Revision as of 13:38, 23 March 2021

Periodisches Dreiecksignal

The graph shows the periodic signal  $x(t)$. If  $x(t)$ is applied to the input of a non-linearity with the characteristic curve

$$y=g(x)=\left\{ {x \; \rm for\; \it x \geq \rm 0, \atop {\rm 0 \;\;\; \rm else,}}\right.$$

the signall  $y(t)$ is obtained at the output. A second non-linear characteristic

$$z=h(x)=|x|$$

delivers the signal  $z(t)$.




Hint:



Questions

1

Which of the following statements are true?

$y = g(x)$  describes a half-wave rectifier.
$y = g(x)$  describes a full-wave rectifier.
$z = h(x)$  describes a half-wave rectifier.
$z = h(x)$  describes a full-wave rectifier.

2

What is the base frequency $f_0$  of the signal  $x(t)$?

$f_0 \ = \ $

  $\text{Hz}$

3

What is the period duration  $T_0$  of the signal  $y(t)$?

$T_0 \ = \ $

  $\text{ms}$

4

What is the base angular frequency  $\omega_0$  of the signal  $z(t)$?

$\omega_0 \ = \ $

  $\text{1/s}$


Solution

(1)  Correct are the solutions 1 and 4:

  • The non-linear characteristic  $y = g(x)$  describes a half-wave rectifier.
  • $z = h(x) = |x|$  describes a full-wave rectifier.


(2)  The period duration  $x(t)$  is  $T_0 = 2\,\text{ms}$. The inverse amounts to the base frequency  $f_0 \hspace{0.1cm}\underline{ = 500\,\text{Hz}}$.
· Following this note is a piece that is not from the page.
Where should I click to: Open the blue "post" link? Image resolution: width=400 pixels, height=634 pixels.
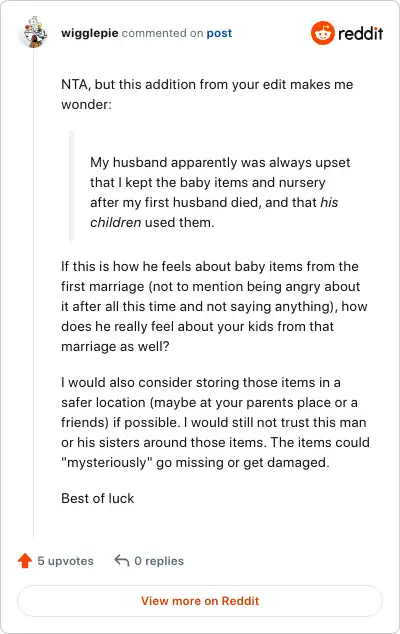[219, 33]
(3)  The half-wave rectification does not change the duration of the period, see the left graph. Thus the following still applies  $T_0 \hspace{0.1cm}\underline{= 2\,\text{ms}}$.
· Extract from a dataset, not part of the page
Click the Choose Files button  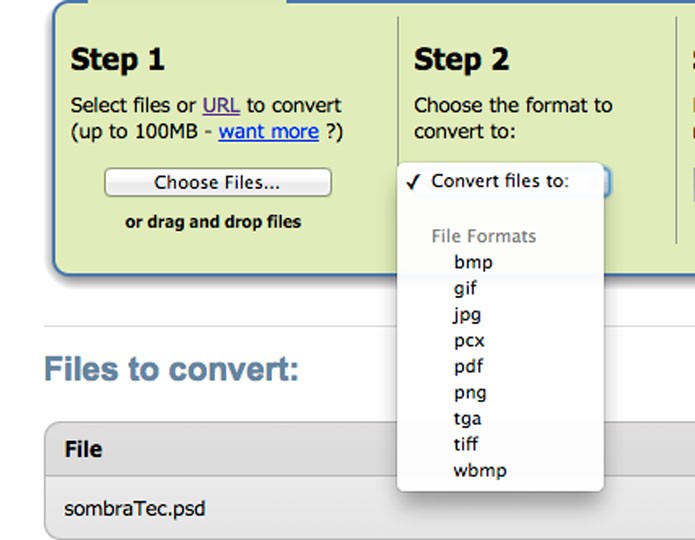218,182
Periodische Dreiecksignale

(4)  After full-wave rectification, the signal  $z(t)$  has double the frequency (see right graph). The following values apply here:

$$T_0 = 1\,\text{ms}, \hspace{0.5cm} f_0 = 1\,\text{kHz}, \hspace{0.5cm} \omega_0 \hspace{0.1cm}\underline{= 6283\,\text{1/s}}.$$